Immagine di una delle meteoriti recuperate dai ricercatori tedeschi. Crediti: Cevin Dettlaff
Grazie ai calcoli fatti dai ricercatori cechi Pavel Spurný, Jiří Borovička e Lukáš Shrbený (Astronomical Institute of the Academy of Sciences of the Czech Republic), che gestiscono la European Fireball Network, è stato possibile triangolare la traiettoria del fireball e avviare la ricerca delle meteoriti al suolo. Lo strewn field risulta qualche chilometro a ovest della cittadina tedesca di Nauen, attorno alle coordinate 52,629° N, 12,713° E. Per fortuna il bolide è caduto con un’elevata inclinazione rispetto alla superficie terrestre, quindi lo strewn field è relativamente compatto e lungo circa 3 km. Nella zona il suolo si presenta pianeggiante e non è stato difficile recuperare delle meteoriti. Infatti, pochi giorni dopo la caduta, il 26 gennaio, ricercatori del Museo di scienze naturali di Berlino, della Libera Università di Berlino e del Centro aerospaziale tedesco hanno recuperato frammenti che, con molta probabilità, sono meteoriti dell’asteroide 2024 BX1, entrambi delle dimensioni di una noce.

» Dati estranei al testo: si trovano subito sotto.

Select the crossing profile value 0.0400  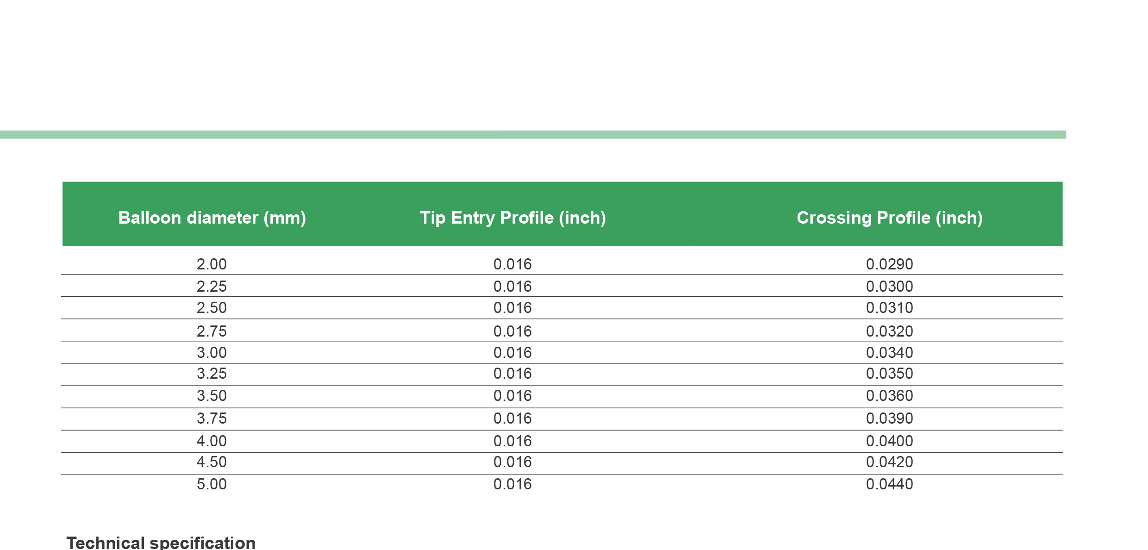coord(889,441)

There it is! A team of researchers from the museum and its cooperation partners, among them @FU_Berlin and @DLR_de, have discovered suspected fragments of the astroid #2024BX1 today, both of them almost the size of a walnut: t.co/TvZSpG6RnM ☄️ #Sar2736 #Havelland pic.twitter.com/5i29vY5YZM— Museum für Naturkunde Berlin (@mfnberlin) January 26, 2024
Nei prossimi giorni le sospette meteoriti verranno esaminate nei laboratori del Museo per verificarne la composizione chimica e l’origine, mentre proseguiranno le ricerche sul campo. Grazie all’orbita eliocentrica determinata con le osservazioni telescopiche appena prima che l’asteroide si disintegrasse in atmosfera, queste saranno meteoriti con il “pedigree”, perché se ne potrà indagare anche l’origine dinamica. In tutto il mondo sono solo 50 le meteoriti con queste caratteristiche, su ben 70mila meteoriti raccolte.